Pancreatic cancer kills almost 40,000 Americans each year and despite the problems with studies, companies pursue the indication because the global pancreatic cancer market is expected to rise to $1.2 billion within two years. Cashing in, Celgene Corp. (CELG) offers Abraxane, a redesigned form of the standard chemotherapy agent paclitaxel, as a first-line defense coupled with gemcitabine that passed all Phase III trials and now sits in a supplemental New Drug Application ((sNDA)) at the FDA for priority review in pancreatic cancer that could see approval this September. The drug, however, extended progression-free survival only two months versus gemcitabine alone.
In another attempt, Threshold Pharmaceuticals (THLD) combined gemcitabine with its TH-302 to attack pancreatic cancer cells at the genetic level in a complex chemical reaction intended to further starve tumors of oxygen. Mid-stage trials showed promise in progression-free survival but no overall survival benefit, and a Phase III is being funded by partner Merck KGaA of Germany with a better design.

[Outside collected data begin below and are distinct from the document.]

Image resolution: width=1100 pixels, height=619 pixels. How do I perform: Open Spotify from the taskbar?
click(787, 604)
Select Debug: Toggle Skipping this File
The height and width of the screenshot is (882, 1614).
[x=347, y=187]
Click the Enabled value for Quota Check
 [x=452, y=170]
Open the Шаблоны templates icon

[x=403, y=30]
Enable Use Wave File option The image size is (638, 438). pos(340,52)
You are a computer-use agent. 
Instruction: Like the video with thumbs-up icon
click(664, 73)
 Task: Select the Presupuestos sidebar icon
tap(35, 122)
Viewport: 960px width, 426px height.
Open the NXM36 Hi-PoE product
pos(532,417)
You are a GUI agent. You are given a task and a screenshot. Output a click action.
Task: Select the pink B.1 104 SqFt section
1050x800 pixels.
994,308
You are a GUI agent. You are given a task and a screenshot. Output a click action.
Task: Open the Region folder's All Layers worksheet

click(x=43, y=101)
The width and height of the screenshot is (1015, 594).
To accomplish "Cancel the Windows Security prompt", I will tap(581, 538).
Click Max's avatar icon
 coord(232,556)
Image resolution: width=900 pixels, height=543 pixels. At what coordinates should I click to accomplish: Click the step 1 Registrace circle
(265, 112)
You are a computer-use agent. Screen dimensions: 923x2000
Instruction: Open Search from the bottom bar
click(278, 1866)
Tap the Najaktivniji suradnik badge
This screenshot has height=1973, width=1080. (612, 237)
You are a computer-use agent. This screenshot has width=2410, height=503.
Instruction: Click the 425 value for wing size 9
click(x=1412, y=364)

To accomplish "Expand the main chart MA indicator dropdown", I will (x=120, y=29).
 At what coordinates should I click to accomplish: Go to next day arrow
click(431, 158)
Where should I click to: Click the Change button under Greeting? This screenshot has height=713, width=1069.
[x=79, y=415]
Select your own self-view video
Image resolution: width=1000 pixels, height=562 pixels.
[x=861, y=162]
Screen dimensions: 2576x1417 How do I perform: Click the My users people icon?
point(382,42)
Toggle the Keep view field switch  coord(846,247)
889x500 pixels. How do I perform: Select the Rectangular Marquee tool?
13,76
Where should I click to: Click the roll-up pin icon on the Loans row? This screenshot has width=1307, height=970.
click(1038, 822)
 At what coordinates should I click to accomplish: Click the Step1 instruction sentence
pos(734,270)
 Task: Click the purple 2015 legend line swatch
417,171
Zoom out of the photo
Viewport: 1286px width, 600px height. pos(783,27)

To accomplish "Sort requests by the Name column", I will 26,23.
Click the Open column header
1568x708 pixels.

Interim results won't be ready until next year. Peregrine Pharmaceuticals (PPHM) is testing bavituximab, an immunosuppressant agent used in a convoluted approach to support the body's natural defense system to fight the development of solid tumors, but is not without its troubles. Last year an analysis of double-blind trial results with bavituximab in lung cancer revealed a miscounting of patients receiving the drug versus placebo, negating past data that had shown a doubling of survival.
Rexahn is favorably positioned to continue its work, with a recent raise of $6.6 million by biotech research leaders Maxim Group, and the appointment of a pharmaceutical veteran, Peter Suzdak, Ph.D. whose past positions include Director of Neurobiology for Novo Nordisk A/S (NVO:NYSE), V.P. of Research and Development at Guilford Pharmaceuticals, where he was involved with work on pancreatic cancer, founder of start-up Cardioxyl Pharmaceuticals, CEO of Artesian Therapeutics, and Chief Scientific Officer of Corridor Pharmaceuticals. Dr. Suzdak is busy moving Rexahn away from its former development endeavors and into oncology.
The primary risk to investing in Rexahn, in addition to the fact that it is a microcap biotechnology concern with all of the usual dangers involved, is the task of successfully treating solid tumor cancer with an Akt-1 inhibitor, a compound that has alluded past attempts by other investigators. I find confidence in the fact that Merck is conducting so many trials with its own inhibitor that it must see a future value. Competition from Celgene in pancreatic cancer is more an advantage than a risk because it should pave the way for oncologists to try an alternative to suboptimal Gemzar. The support of Teva is also strong assurance of RX-3117's potential worth.
With its financing last December, Rexahn has a pristine balance sheet showing cash on hand of $12 million plus and no debt. I believe that Rexahn is in a good position to continue trials without money concerns for the next 18 months. Additionally milestone payments from partner Teva should be forthcoming in the next several months when an IND for RX-3117 is submitted and patient enrollment for a Phase I trial commences.
Rexahn is a stock to take notice of. Solid tumor oncology solutions always deserve attention but a new approach to using the Akt-1 inhibitor pathway does not come along often. An investment in Rexahn at current prices is a smart way to capitalize on the hottest area of cancer development while banking on a high future return.